Registration Dossier

Diss Factsheets

Administrative data

Endpoint:
acute toxicity: oral
Type of information:
experimental study
Adequacy of study:
key study
Study period:
February 6, 1961
Reliability:
2 (reliable with restrictions)
Rationale for reliability incl. deficiencies:
comparable to guideline study with acceptable restrictions

Data source

Reference
Reference Type:
study report
Title:
Unnamed
Year:
1961
Report date:
1961

Materials and methods

Test guideline
Qualifier:
equivalent or similar to guideline
Guideline:
OECD Guideline 401 (Acute Oral Toxicity)
Principles of method if other than guideline:
Conducted before implementation of OECD Guidelines for Testing of Chemicals and GLP. Species, number and sex of animals, body weight measurement, dose preparation, and treatment conditions are described. Test substance characterization and batch number are not included in the study report.
GLP compliance:
no
Test type:
standard acute method
Limit test:
no

Test material

1
Chemical structure
Reference substance name:
Reaction mass of tris(dipentyldithiocarbamato-S,S')antimony and [bis(2-ethylhexyl)dithiocarbamato-S,S']bis(dipentyldithiocarbamato-S,S')antimony and bis[bis(2-ethylhexyl)dithiocarbamato-S,S'](dipentyldithiocarbamato-S,S')antimony and tris[bis(2-ethylhexyl)dithiocarbamato-S,S']antimony
EC Number:
948-063-1
IUPAC Name:
Reaction mass of tris(dipentyldithiocarbamato-S,S')antimony and [bis(2-ethylhexyl)dithiocarbamato-S,S']bis(dipentyldithiocarbamato-S,S')antimony and bis[bis(2-ethylhexyl)dithiocarbamato-S,S'](dipentyldithiocarbamato-S,S')antimony and tris[bis(2-ethylhexyl)dithiocarbamato-S,S']antimony
Test material form:
liquid: viscous

Test animals

Species:
rat
Strain:
not specified
Remarks:
Albino
Sex:
male/female
Details on test animals or test system and environmental conditions:
TEST ANIMALS
- Weight at study initiation: 160 to 290 g
- Fasting period before study: 18 ± 2 hours
- Housing: Individual cages
- Diet: ad libitum
- Water: ad libitum

Administration / exposure

Route of administration:
oral: unspecified
Vehicle:
cotton seed oil
Details on oral exposure:
- Test substance: Dosed as 10 - 40% in cottonseed oil
- Vehicle: Cottonseed oil
-Test conditions: Orally dosed as 10 - 40% in cottonseed oil at 1.0, 2.1, 4.1, 8.2, 11.6, or 16.4 g/kg bw as a single dose
No. of animals per sex per dose:
3/sex/dose
Details on study design:
Morbidity, mortality, and clinical signs were recorded for 14 days. Body weights were recorded on days 0 and 14. Gross necropsies were performed.

Results and discussion

Effect levels
Key result
Sex:
male/female
Dose descriptor:
LD50
Effect level:
> 16.4 other: g/kg bw
Based on:
test mat.
Mortality:
All animals survived the 14 day post-dose observation period.
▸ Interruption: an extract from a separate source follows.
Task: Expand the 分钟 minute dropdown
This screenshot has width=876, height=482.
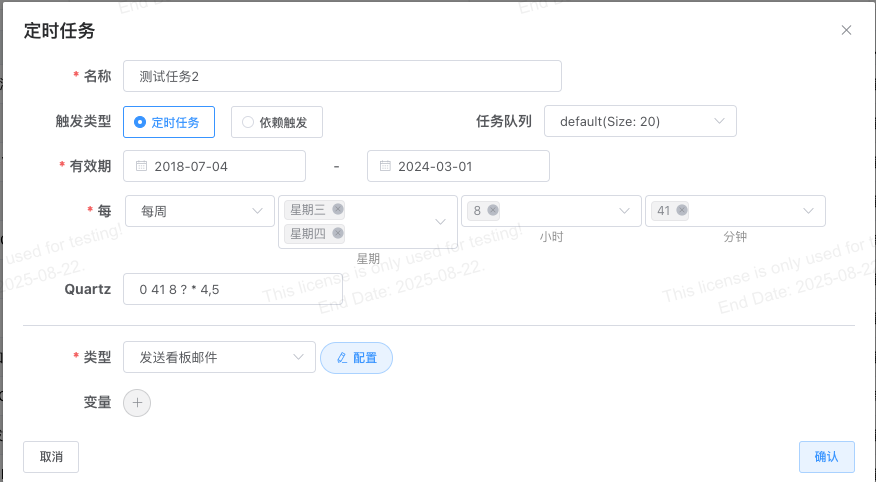Action: pyautogui.click(x=808, y=211)
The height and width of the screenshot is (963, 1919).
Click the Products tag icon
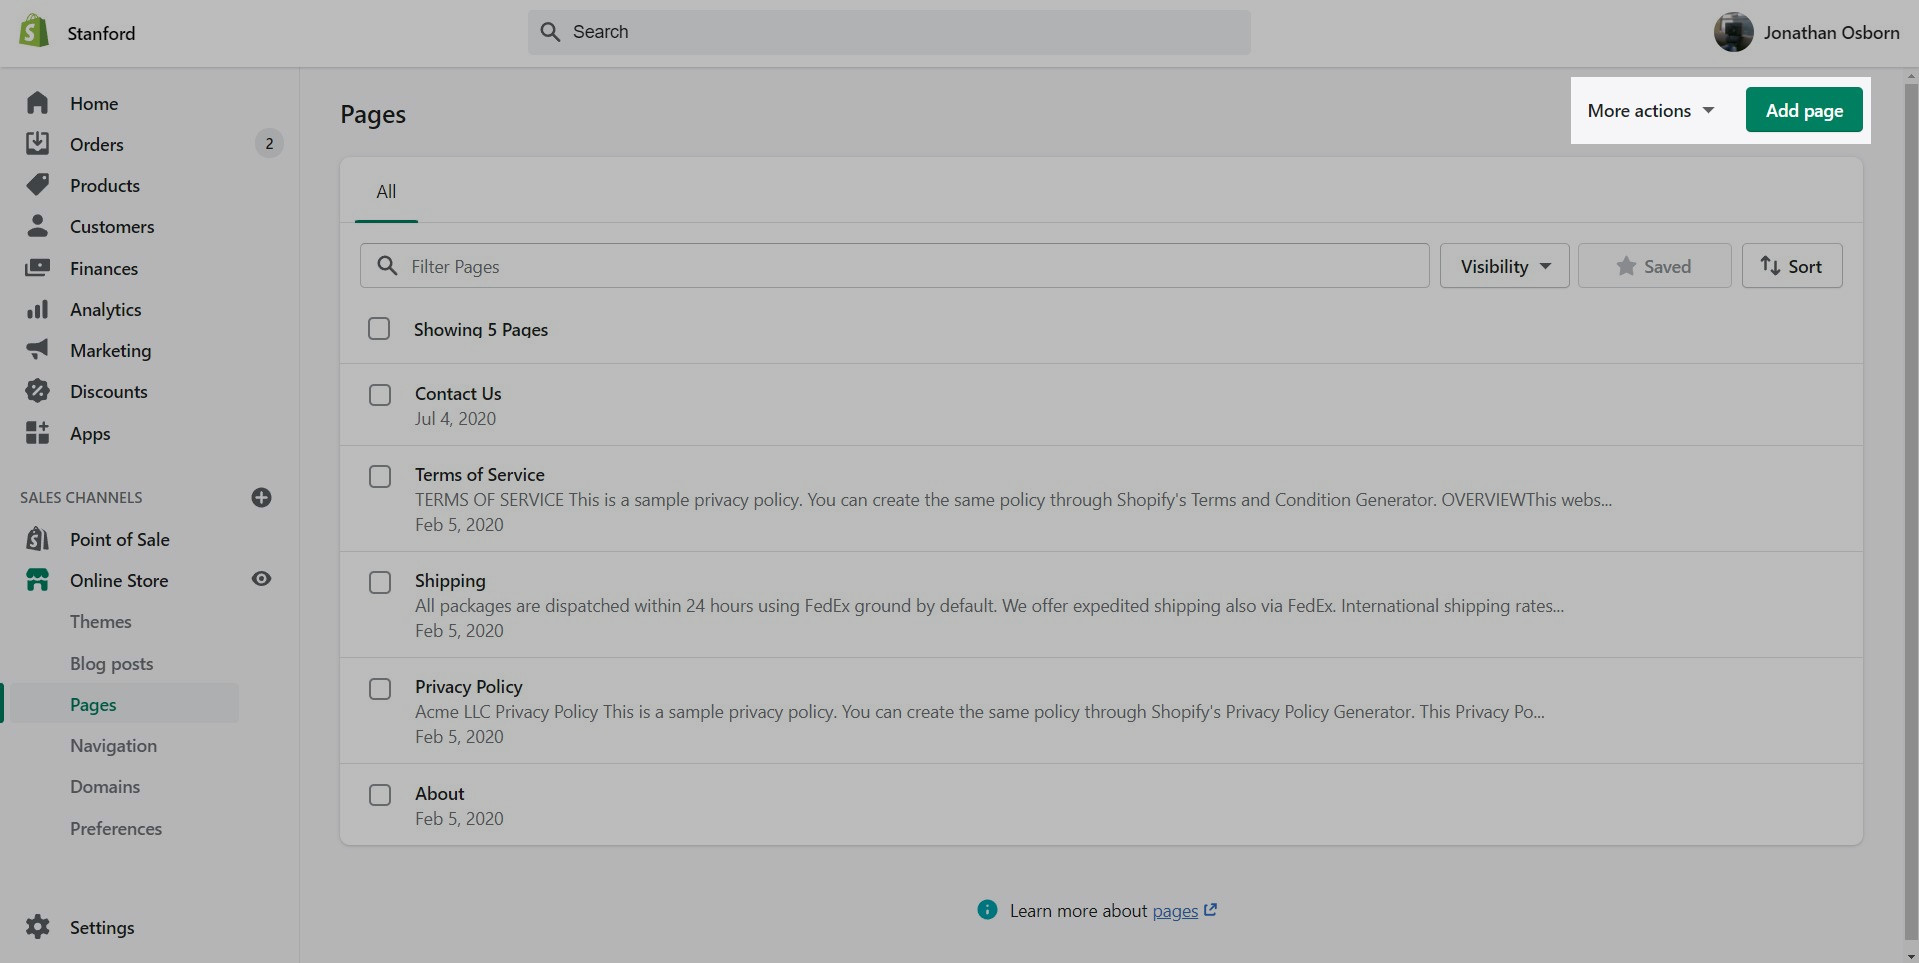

Applicant's summary and conclusion

Interpretation of results:
GHS criteria not met
Conclusions:
Under the conditions of the study, the LD50 for acute oral toxicity of the test item has been determined as greater than 16.4 g/kg bw.
Executive summary:

An acute oral toxicity study was performed on the Read-Across substance Antimony Dipentyldithiocarbamate. Although no guidelines were stated within the study, the methodology is similar or equivalent to the standardized OECD 401; hence the study has been assigned a Klimisch score of 2.

The study was conducted before implementation of OECD Guidelines for Testing of Chemicals and GLP. However, the species, number and sex of animals, body weight measurement, dose preparation, and treatment conditions are described; yet, test item characterization and batch number are not included in the study report.
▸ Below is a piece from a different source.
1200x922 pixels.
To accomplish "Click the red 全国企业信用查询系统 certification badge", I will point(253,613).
Albino rats, (3 per sex per group, for 6 groups) were orally dosed as 10 to 40 percent in cottonseed oil at 1.0, 2.1, 4.1, 8.2, 11.6, or 16.4 g/kg bw as a single dose.

Morbidity, mortality, and clinical signs were recorded for 14 days. Body weights were recorded on days 0 and 14. Gross necropsies were performed. All animals survived the 14 day post-dose observation period. The oral LD50 for both sexes was greater than 16.4 g/kg bw.